INSTRUCTIONS FOR THE TASK = An exact copy of all the entries is what is needed here.

RECORD SET =
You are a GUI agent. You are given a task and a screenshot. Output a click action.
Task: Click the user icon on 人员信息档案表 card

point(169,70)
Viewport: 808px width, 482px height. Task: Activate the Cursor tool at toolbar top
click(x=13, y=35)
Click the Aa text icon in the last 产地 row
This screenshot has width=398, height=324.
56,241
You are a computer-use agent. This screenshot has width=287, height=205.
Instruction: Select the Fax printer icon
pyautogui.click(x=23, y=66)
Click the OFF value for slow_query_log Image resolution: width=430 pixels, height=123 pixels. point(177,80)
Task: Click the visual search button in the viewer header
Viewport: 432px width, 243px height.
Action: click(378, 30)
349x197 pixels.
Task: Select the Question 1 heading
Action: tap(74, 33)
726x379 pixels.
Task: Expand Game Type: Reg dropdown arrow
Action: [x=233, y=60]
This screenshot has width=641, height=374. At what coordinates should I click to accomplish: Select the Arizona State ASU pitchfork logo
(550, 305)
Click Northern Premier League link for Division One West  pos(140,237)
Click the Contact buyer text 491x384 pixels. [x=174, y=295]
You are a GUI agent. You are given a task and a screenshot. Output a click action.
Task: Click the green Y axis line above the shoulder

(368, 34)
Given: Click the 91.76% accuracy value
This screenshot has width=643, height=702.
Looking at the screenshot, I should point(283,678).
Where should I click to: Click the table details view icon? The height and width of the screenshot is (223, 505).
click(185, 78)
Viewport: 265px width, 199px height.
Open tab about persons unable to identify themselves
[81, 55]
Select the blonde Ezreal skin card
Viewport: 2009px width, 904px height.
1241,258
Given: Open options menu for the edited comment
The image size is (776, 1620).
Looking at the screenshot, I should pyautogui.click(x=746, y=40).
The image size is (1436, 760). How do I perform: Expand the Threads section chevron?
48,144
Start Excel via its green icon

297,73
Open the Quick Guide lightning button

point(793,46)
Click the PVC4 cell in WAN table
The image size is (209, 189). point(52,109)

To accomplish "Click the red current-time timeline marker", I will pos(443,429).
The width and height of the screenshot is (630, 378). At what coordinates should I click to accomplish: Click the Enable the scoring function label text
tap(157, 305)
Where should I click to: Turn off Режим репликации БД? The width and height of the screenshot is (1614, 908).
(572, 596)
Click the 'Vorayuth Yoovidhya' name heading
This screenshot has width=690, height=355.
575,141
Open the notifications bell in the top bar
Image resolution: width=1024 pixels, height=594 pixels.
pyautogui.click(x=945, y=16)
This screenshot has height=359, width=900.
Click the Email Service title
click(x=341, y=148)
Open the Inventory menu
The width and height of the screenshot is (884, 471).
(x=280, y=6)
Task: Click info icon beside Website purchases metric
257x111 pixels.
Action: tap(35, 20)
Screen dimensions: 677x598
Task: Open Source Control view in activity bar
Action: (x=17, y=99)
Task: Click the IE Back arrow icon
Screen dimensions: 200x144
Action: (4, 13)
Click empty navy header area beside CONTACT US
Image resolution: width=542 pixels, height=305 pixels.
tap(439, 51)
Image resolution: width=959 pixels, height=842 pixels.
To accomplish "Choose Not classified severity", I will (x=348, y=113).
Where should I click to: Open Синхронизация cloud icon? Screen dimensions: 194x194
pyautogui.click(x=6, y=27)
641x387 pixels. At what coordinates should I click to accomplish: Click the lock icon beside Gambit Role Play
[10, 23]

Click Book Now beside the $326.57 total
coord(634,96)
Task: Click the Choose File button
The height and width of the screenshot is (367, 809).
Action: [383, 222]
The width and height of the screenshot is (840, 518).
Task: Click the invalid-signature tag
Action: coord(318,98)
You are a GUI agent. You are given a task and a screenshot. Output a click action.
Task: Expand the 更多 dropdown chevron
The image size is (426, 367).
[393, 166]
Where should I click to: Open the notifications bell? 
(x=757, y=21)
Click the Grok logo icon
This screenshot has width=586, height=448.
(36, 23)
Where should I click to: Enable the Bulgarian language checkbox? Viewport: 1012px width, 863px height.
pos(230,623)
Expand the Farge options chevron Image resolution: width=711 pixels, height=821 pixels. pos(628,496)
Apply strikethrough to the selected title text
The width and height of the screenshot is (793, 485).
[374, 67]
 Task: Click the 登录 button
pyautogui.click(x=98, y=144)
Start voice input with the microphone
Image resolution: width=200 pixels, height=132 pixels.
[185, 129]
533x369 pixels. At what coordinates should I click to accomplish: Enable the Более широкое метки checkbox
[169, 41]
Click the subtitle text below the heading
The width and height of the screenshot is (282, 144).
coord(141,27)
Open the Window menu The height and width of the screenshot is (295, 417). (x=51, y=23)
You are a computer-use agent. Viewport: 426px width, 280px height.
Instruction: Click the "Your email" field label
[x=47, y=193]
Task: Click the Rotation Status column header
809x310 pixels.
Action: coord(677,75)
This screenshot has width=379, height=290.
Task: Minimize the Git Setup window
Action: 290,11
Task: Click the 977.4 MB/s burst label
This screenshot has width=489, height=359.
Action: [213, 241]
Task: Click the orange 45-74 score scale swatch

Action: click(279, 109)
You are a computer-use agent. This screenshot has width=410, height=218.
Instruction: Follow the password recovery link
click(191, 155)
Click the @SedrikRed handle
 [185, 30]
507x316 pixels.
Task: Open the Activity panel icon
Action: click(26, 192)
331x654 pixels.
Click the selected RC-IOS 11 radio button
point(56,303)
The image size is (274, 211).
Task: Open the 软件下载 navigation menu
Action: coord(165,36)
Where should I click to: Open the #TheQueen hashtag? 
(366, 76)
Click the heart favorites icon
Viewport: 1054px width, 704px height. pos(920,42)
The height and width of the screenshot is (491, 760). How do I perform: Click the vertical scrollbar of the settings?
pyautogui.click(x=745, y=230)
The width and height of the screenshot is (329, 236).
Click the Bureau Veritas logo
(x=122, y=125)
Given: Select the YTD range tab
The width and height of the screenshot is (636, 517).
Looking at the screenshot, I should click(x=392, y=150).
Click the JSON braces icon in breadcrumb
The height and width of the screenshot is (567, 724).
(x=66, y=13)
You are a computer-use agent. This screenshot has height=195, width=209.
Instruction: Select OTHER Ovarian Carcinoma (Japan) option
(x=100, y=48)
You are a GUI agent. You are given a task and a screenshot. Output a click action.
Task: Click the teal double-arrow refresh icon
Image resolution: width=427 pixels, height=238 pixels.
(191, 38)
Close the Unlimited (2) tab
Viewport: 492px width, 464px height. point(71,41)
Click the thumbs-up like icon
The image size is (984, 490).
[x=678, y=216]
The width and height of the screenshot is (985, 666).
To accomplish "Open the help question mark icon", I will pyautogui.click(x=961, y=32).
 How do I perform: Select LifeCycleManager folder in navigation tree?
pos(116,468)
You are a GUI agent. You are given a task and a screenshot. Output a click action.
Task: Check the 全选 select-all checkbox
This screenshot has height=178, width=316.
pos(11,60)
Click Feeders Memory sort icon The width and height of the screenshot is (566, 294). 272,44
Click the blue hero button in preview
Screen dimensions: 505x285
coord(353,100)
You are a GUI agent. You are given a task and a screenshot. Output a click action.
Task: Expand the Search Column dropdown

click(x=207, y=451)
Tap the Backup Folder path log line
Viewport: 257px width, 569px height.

TASK RESULT =
You are a GUI agent. You are given a task and a screenshot. Output a click action.
Task: Click the user icon on 人员信息档案表 card

point(169,70)
Viewport: 808px width, 482px height. Task: Activate the Cursor tool at toolbar top
click(x=13, y=35)
Click the Aa text icon in the last 产地 row
This screenshot has width=398, height=324.
56,241
You are a computer-use agent. This screenshot has width=287, height=205.
Instruction: Select the Fax printer icon
pyautogui.click(x=23, y=66)
Click the OFF value for slow_query_log Image resolution: width=430 pixels, height=123 pixels. point(177,80)
Task: Click the visual search button in the viewer header
Viewport: 432px width, 243px height.
Action: click(378, 30)
349x197 pixels.
Task: Select the Question 1 heading
Action: tap(74, 33)
726x379 pixels.
Task: Expand Game Type: Reg dropdown arrow
Action: [x=233, y=60]
This screenshot has width=641, height=374. At what coordinates should I click to accomplish: Select the Arizona State ASU pitchfork logo
(550, 305)
Click Northern Premier League link for Division One West  pos(140,237)
Click the Contact buyer text 491x384 pixels. [x=174, y=295]
You are a GUI agent. You are given a task and a screenshot. Output a click action.
Task: Click the green Y axis line above the shoulder

(368, 34)
Given: Click the 91.76% accuracy value
This screenshot has width=643, height=702.
Looking at the screenshot, I should point(283,678).
Where should I click to: Click the table details view icon? The height and width of the screenshot is (223, 505).
click(185, 78)
Viewport: 265px width, 199px height.
Open tab about persons unable to identify themselves
[81, 55]
Select the blonde Ezreal skin card
Viewport: 2009px width, 904px height.
1241,258
Given: Open options menu for the edited comment
The image size is (776, 1620).
Looking at the screenshot, I should pyautogui.click(x=746, y=40).
The image size is (1436, 760). How do I perform: Expand the Threads section chevron?
48,144
Start Excel via its green icon

297,73
Open the Quick Guide lightning button

point(793,46)
Click the PVC4 cell in WAN table
The image size is (209, 189). point(52,109)

To accomplish "Click the red current-time timeline marker", I will pos(443,429).
The width and height of the screenshot is (630, 378). At what coordinates should I click to accomplish: Click the Enable the scoring function label text
tap(157, 305)
Where should I click to: Turn off Режим репликации БД? The width and height of the screenshot is (1614, 908).
(572, 596)
Click the 'Vorayuth Yoovidhya' name heading
This screenshot has width=690, height=355.
575,141
Open the notifications bell in the top bar
Image resolution: width=1024 pixels, height=594 pixels.
pyautogui.click(x=945, y=16)
This screenshot has height=359, width=900.
Click the Email Service title
click(x=341, y=148)
Open the Inventory menu
The width and height of the screenshot is (884, 471).
(x=280, y=6)
Task: Click info icon beside Website purchases metric
257x111 pixels.
Action: tap(35, 20)
Screen dimensions: 677x598
Task: Open Source Control view in activity bar
Action: (x=17, y=99)
Task: Click the IE Back arrow icon
Screen dimensions: 200x144
Action: (4, 13)
Click empty navy header area beside CONTACT US
Image resolution: width=542 pixels, height=305 pixels.
tap(439, 51)
Image resolution: width=959 pixels, height=842 pixels.
To accomplish "Choose Not classified severity", I will (x=348, y=113).
Where should I click to: Open Синхронизация cloud icon? Screen dimensions: 194x194
pyautogui.click(x=6, y=27)
641x387 pixels. At what coordinates should I click to accomplish: Click the lock icon beside Gambit Role Play
[10, 23]

Click Book Now beside the $326.57 total
coord(634,96)
Task: Click the Choose File button
The height and width of the screenshot is (367, 809).
Action: [383, 222]
The width and height of the screenshot is (840, 518).
Task: Click the invalid-signature tag
Action: coord(318,98)
You are a GUI agent. You are given a task and a screenshot. Output a click action.
Task: Expand the 更多 dropdown chevron
The image size is (426, 367).
[393, 166]
Where should I click to: Open the notifications bell? 
(x=757, y=21)
Click the Grok logo icon
This screenshot has width=586, height=448.
(36, 23)
Where should I click to: Enable the Bulgarian language checkbox? Viewport: 1012px width, 863px height.
pos(230,623)
Expand the Farge options chevron Image resolution: width=711 pixels, height=821 pixels. pos(628,496)
Apply strikethrough to the selected title text
The width and height of the screenshot is (793, 485).
[374, 67]
 Task: Click the 登录 button
pyautogui.click(x=98, y=144)
Start voice input with the microphone
Image resolution: width=200 pixels, height=132 pixels.
[185, 129]
533x369 pixels. At what coordinates should I click to accomplish: Enable the Более широкое метки checkbox
[169, 41]
Click the subtitle text below the heading
The width and height of the screenshot is (282, 144).
coord(141,27)
Open the Window menu The height and width of the screenshot is (295, 417). (x=51, y=23)
You are a computer-use agent. Viewport: 426px width, 280px height.
Instruction: Click the "Your email" field label
[x=47, y=193]
Task: Click the Rotation Status column header
809x310 pixels.
Action: coord(677,75)
This screenshot has width=379, height=290.
Task: Minimize the Git Setup window
Action: 290,11
Task: Click the 977.4 MB/s burst label
This screenshot has width=489, height=359.
Action: [213, 241]
Task: Click the orange 45-74 score scale swatch

Action: click(279, 109)
You are a computer-use agent. This screenshot has width=410, height=218.
Instruction: Follow the password recovery link
click(191, 155)
Click the @SedrikRed handle
 [185, 30]
507x316 pixels.
Task: Open the Activity panel icon
Action: click(26, 192)
331x654 pixels.
Click the selected RC-IOS 11 radio button
point(56,303)
The image size is (274, 211).
Task: Open the 软件下载 navigation menu
Action: coord(165,36)
Where should I click to: Open the #TheQueen hashtag? 
(366, 76)
Click the heart favorites icon
Viewport: 1054px width, 704px height. pos(920,42)
The height and width of the screenshot is (491, 760). How do I perform: Click the vertical scrollbar of the settings?
pyautogui.click(x=745, y=230)
The width and height of the screenshot is (329, 236).
Click the Bureau Veritas logo
(x=122, y=125)
Given: Select the YTD range tab
The width and height of the screenshot is (636, 517).
Looking at the screenshot, I should click(x=392, y=150).
Click the JSON braces icon in breadcrumb
The height and width of the screenshot is (567, 724).
(x=66, y=13)
You are a computer-use agent. This screenshot has height=195, width=209.
Instruction: Select OTHER Ovarian Carcinoma (Japan) option
(x=100, y=48)
You are a GUI agent. You are given a task and a screenshot. Output a click action.
Task: Click the teal double-arrow refresh icon
Image resolution: width=427 pixels, height=238 pixels.
(191, 38)
Close the Unlimited (2) tab
Viewport: 492px width, 464px height. point(71,41)
Click the thumbs-up like icon
The image size is (984, 490).
[x=678, y=216]
The width and height of the screenshot is (985, 666).
To accomplish "Open the help question mark icon", I will pyautogui.click(x=961, y=32).
 How do I perform: Select LifeCycleManager folder in navigation tree?
pos(116,468)
You are a GUI agent. You are given a task and a screenshot. Output a click action.
Task: Check the 全选 select-all checkbox
This screenshot has height=178, width=316.
pos(11,60)
Click Feeders Memory sort icon The width and height of the screenshot is (566, 294). 272,44
Click the blue hero button in preview
Screen dimensions: 505x285
coord(353,100)
You are a GUI agent. You are given a task and a screenshot. Output a click action.
Task: Expand the Search Column dropdown

click(x=207, y=451)
Tap the Backup Folder path log line
Viewport: 257px width, 569px height.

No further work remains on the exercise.